I have a small bit of experience in this arena -- here's another truth: talk to 10 dealers about their 10 absolute MUST HAVE features, and you will certainly end-up with a list of 100 features. And these 100 different features will have to work for 100 different processes.... and you start to get the most basic inkling of why the marketplace is so differentiated -- absolutely no such thing as One Size Fits All.

Now... build something so that your customers are using the same set of tools as your staff... my ears perk-up a bit :)
 
I respectively have to disagree here...

John, sadly, dealers don't know what they want because they don't know what they should be doing or what's even possible beyond a few buzzwords. Even worse, most new technology discussions regress to asserting authority and social standing than anything beneficial.

Asking dealers for their must have features is one of the main problems. I have yet to meet an Owner or GM that has gone through any real CRM or DMS training. And onsite training doesn't count. There are too many distractions inside a dealership. I mean real, honest to goodness training for at least 5 days to an Admin level offsite. And when you combine the lack of knowledge and expertise with CRM and DMS systems with similar gaps in understanding of digital marketing, you end up with the state most dealerships are in now.

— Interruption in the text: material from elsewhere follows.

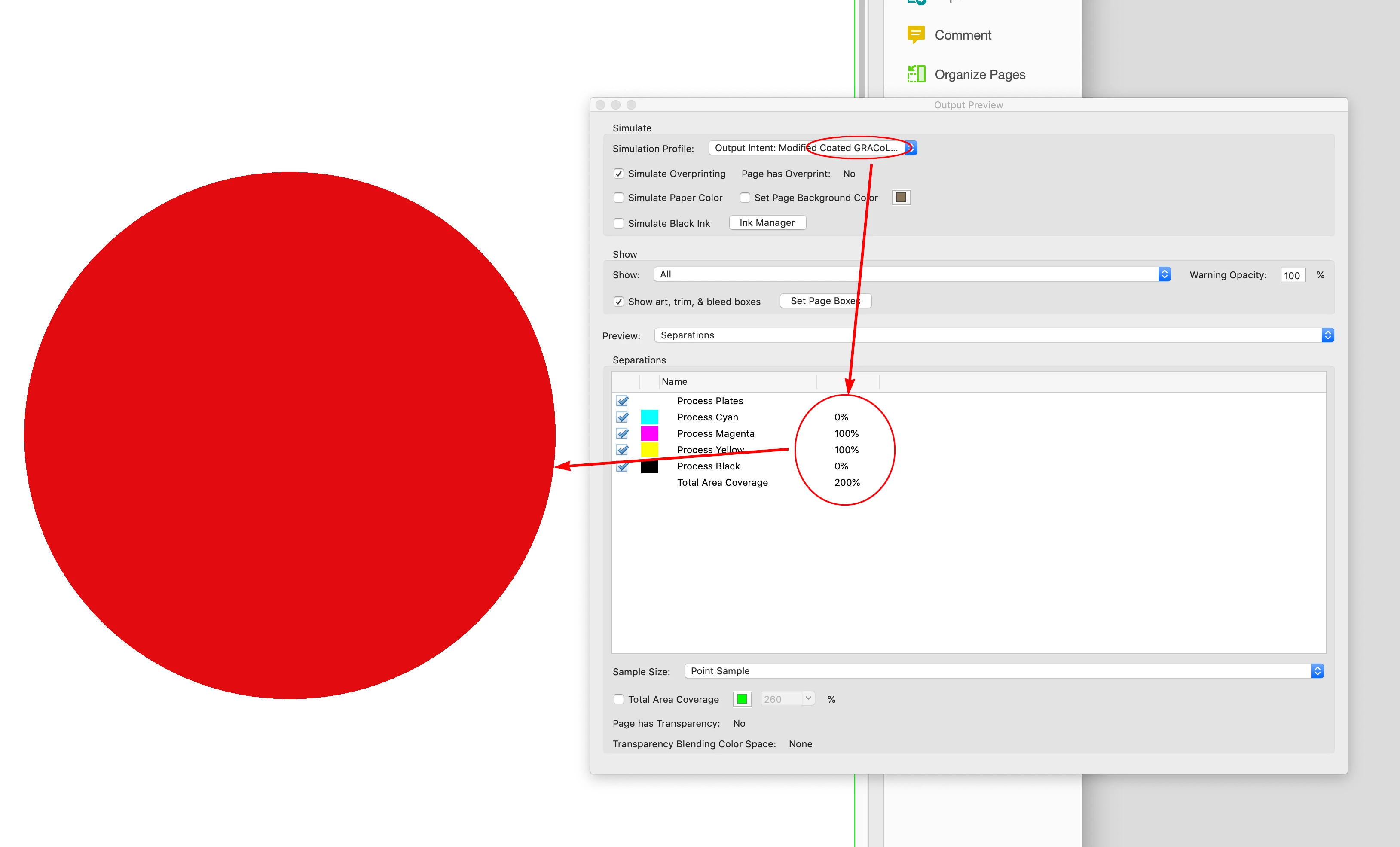
Task: Toggle Process Cyan plate visibility checkmark
Action: click(623, 417)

My last dealership purchased what everybody in management thought was state of the art technology. When I asked about reports, I was pointed to all the wonderful "Custom" reports. They were garbage. I was told that it took a week to two weeks to get a new report or anything changed on an existing report. Long story short, our "state of the art" DMS was using Crystal Reports driven by SQL. Admittedly I had to blow the dust off of some of my old skills, but at least I was able to get the data I needed and I was able to help our CFO clean up some messes. With the exception of the CFO, there was nobody in the dealership who really understood the data in either the CRM or the DMS, its quality, how it was gathered or how a report was generated and how that might affect the accuracy of the report.